BEGIN Provided passage

A CTO’s view on re-architecting the SDLC with guardrails, review loops, and a text-driven control plane ,so AI can move from assistive tooling to a trusted engineering participant.
We’ve spent the past few months building something fairly ambitious: a deeply AI-native system, while also increasingly letting AI participate in how that system gets designed, reviewed, tested, and implemented. That experience has changed how I think about autonomous engineering.
I don’t think autonomous engineering starts when a model can generate a lot of code. I think it begins when we can build an engineering system around the model that keeps the work grounded, reviewable, and recoverable over time. That is the part I want to talk about.
This is not a post claiming we have fully solved autonomous engineering. We haven’t. We’re still early, still learning, and still correcting our assumptions. But we’re far enough in to see the shape of the problem more clearly, and I think that matters.
The biggest lesson so far is simple:
“Autonomous engineering is not a model problem. It is a systems problem.”

END Provided passage
BEGIN Dataset

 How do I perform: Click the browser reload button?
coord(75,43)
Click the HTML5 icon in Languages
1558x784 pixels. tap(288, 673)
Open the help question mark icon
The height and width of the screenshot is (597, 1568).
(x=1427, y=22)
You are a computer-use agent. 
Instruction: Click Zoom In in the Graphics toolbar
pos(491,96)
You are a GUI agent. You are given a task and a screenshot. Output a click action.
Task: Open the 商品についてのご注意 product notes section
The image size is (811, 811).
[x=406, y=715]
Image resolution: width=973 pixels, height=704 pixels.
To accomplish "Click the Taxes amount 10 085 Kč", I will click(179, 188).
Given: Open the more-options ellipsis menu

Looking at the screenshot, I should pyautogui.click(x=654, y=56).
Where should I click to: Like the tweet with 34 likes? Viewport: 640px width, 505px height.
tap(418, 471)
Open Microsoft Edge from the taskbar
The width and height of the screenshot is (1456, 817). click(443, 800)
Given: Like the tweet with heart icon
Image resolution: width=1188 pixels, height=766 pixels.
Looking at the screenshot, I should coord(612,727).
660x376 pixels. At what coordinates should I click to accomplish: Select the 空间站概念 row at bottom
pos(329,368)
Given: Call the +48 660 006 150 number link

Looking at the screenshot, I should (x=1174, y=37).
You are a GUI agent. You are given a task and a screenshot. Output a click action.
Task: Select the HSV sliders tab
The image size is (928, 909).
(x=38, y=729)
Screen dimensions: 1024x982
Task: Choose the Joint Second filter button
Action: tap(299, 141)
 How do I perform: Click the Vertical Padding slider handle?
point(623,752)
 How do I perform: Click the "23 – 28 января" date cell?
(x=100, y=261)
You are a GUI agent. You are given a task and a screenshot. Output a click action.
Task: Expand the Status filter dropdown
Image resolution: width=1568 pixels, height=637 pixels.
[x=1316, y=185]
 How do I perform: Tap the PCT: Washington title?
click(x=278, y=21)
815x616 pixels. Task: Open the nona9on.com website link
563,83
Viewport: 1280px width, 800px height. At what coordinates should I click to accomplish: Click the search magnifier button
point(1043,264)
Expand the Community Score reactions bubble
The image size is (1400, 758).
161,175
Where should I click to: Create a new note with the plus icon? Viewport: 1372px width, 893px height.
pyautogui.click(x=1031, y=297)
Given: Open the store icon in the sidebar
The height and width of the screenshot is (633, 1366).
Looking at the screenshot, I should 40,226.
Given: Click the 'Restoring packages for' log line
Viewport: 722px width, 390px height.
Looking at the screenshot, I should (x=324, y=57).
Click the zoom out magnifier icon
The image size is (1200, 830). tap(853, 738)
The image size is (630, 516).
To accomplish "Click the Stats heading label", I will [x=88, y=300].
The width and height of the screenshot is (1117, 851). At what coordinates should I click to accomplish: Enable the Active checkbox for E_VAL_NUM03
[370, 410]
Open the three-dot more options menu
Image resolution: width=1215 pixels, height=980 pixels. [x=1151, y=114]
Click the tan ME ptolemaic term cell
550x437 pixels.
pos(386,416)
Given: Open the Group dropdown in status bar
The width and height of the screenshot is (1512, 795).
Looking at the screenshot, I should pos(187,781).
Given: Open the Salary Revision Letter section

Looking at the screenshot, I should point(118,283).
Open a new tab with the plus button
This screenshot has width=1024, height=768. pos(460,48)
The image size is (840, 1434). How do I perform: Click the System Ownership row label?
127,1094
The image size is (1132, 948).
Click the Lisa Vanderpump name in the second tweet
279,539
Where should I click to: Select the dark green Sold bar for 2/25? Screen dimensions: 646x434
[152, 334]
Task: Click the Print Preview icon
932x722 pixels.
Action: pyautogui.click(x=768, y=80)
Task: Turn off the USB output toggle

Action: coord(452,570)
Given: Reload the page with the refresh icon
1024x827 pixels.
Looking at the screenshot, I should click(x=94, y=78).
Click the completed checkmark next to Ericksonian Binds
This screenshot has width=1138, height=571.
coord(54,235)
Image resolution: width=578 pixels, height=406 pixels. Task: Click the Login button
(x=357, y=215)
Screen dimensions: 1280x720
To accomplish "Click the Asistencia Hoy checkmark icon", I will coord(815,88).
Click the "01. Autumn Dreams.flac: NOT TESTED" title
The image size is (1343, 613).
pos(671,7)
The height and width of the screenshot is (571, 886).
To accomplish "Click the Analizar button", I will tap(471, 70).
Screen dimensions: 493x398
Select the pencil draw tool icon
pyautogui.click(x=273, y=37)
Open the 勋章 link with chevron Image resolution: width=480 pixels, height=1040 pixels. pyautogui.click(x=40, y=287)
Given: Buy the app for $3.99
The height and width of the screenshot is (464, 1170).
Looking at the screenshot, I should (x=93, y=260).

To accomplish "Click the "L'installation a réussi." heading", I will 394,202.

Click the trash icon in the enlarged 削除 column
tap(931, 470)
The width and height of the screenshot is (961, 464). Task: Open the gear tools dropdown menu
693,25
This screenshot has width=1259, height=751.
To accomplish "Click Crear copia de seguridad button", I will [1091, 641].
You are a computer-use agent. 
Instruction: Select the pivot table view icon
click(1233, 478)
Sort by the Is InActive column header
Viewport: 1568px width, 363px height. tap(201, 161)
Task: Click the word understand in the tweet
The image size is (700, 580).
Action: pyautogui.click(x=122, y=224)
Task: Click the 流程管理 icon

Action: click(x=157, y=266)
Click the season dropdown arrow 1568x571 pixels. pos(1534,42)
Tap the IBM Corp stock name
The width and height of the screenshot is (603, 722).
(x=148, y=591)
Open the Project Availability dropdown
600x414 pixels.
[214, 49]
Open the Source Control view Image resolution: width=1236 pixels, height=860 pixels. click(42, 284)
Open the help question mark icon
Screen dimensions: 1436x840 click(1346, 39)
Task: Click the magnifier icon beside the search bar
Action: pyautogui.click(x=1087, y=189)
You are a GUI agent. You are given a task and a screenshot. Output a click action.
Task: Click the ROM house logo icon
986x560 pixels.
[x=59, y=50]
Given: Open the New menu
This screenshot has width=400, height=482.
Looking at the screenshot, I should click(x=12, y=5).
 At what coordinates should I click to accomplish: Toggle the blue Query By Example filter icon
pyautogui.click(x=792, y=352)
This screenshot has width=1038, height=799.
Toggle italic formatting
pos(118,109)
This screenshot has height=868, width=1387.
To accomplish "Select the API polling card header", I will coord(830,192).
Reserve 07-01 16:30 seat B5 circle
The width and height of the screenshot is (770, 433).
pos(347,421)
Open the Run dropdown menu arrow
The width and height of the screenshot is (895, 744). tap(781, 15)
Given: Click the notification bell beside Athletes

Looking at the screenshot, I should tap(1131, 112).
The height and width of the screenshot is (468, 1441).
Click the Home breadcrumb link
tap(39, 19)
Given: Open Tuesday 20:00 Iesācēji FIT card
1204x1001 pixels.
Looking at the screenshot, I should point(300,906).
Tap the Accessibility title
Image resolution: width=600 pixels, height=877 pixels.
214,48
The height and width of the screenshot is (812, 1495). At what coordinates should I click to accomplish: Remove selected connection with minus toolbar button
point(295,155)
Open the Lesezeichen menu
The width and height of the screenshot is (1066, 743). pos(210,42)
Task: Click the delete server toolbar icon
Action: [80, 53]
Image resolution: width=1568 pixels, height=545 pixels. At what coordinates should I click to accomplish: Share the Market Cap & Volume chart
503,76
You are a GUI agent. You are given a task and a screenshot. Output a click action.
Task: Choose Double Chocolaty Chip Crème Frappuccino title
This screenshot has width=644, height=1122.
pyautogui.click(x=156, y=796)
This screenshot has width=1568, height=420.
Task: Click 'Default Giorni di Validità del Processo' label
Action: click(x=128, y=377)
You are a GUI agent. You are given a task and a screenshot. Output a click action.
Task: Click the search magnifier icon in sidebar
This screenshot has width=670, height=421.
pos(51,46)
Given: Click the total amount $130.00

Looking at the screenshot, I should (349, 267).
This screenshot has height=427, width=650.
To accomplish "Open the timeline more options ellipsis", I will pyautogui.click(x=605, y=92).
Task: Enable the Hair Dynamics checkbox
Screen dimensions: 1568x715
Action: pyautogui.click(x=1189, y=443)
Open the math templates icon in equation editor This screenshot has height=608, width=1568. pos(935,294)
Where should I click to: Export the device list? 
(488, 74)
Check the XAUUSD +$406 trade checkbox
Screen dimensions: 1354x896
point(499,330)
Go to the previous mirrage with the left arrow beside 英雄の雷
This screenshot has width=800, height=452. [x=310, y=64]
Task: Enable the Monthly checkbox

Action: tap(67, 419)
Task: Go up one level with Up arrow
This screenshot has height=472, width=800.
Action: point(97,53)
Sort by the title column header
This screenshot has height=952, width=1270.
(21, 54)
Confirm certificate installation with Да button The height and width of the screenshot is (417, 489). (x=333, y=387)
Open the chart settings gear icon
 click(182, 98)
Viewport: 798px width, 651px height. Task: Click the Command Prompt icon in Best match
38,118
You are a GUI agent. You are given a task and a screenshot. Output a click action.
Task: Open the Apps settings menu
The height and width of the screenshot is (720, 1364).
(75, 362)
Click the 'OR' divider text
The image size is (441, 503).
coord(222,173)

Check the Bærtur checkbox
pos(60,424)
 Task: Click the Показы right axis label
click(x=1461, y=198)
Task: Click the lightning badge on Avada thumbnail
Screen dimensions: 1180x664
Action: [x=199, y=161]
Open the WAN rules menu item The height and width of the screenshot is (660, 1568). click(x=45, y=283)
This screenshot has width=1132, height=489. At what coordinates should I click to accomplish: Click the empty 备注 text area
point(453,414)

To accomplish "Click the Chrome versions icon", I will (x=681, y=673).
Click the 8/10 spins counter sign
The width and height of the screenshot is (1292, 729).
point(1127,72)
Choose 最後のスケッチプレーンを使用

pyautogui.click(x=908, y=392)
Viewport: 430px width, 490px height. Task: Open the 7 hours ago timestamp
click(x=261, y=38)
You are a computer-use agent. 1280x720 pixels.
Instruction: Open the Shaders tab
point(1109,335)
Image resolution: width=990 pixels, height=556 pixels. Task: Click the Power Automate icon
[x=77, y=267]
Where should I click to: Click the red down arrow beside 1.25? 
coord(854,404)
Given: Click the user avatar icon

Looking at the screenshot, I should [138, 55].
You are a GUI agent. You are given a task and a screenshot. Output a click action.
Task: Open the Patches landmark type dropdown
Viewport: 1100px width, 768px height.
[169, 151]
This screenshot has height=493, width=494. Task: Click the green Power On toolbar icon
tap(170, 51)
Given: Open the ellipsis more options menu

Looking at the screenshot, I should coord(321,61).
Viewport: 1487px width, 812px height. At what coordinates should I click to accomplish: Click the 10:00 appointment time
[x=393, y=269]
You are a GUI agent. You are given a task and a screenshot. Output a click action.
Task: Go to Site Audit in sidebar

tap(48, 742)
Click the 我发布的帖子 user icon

END Dataset

Requirement 1
Quote the post on autonomous engineering, starting with "I don’t think" and going on through "to talk about.".
Requirement 2
In the post on autonomous engineering, what is named as the biggest lesson so far?
Requirement 3
Carry on the post on autonomous engineering from its last sentence.
The entries are material separate from the post on autonomous engineering.

Answer section 1
I don’t think autonomous engineering starts when a model can generate a lot of code. I think it begins when we can build an engineering system around the model that keeps the work grounded, reviewable, and recoverable over time. That is the part I want to talk about.

Answer section 2
Autonomous engineering is not a model problem but a systems problem.

Answer section 3
The goal isn’t more AI, it’s better engineering with AI
When AI first starts writing code inside a real engineering workflow, the first reaction is usually excitement, and rightly so. It can move fast, cover ground, and generate surprising amounts of useful material.
But if you stop there, you end up optimizing for output volume instead of engineering quality.
We learned pretty quickly that the most important question is not “Can AI generate code?” The more important question is “Can the resulting work stay real as the task gets larger?” That is where things get interesting.
At a small scale, a model can look amazing. It writes a handler, adds a test, and explains itself well. But, at engineering scale, new problems show up. Tests pass only because the boundary that actually matters was mocked out.. Code exists, but it is not really wired into the system. A task looks complete in the diff, but the route isn’t mounted, the middleware chain is never exercised, or the integration path is still broken.
You also start to see duplication. The same logic shows up across files because the model did not find or trust the original abstraction. And over time, specs say one thingtests assume other, and implementation ends up somewhere in between
That pattern is more dangerous than obvious failure.
The real risk isn’t code that is broken or clearly wrong. The real risk is output that looks right at glance without being operationally true.
That is why I’ve increasingly come to see this as a control-plane problem.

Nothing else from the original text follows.